INSTRUCTIONS FOR THE TASK - The expected output is exactly the lines below, starting at the line with "Open the first 材料属性 dropdown" and ending at the line with "Image resolution: width=439", both included; no other line belongs in it.

(Beginning of SOURCE DATA)

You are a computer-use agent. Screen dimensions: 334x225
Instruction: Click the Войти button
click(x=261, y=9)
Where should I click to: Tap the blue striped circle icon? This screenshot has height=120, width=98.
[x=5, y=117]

(End of SOURCE DATA)
(Beginning of SOURCE DATA)

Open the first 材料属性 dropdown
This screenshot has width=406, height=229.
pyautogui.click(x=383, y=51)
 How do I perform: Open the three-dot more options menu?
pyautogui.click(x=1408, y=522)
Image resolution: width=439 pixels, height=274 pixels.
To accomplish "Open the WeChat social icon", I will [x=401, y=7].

(End of SOURCE DATA)
(Beginning of SOURCE DATA)

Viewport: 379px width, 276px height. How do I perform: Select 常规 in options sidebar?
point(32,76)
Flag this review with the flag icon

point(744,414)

(End of SOURCE DATA)

SOLUTION TO THE PROBLEM -
Open the first 材料属性 dropdown
This screenshot has width=406, height=229.
pyautogui.click(x=383, y=51)
 How do I perform: Open the three-dot more options menu?
pyautogui.click(x=1408, y=522)
Image resolution: width=439 pixels, height=274 pixels.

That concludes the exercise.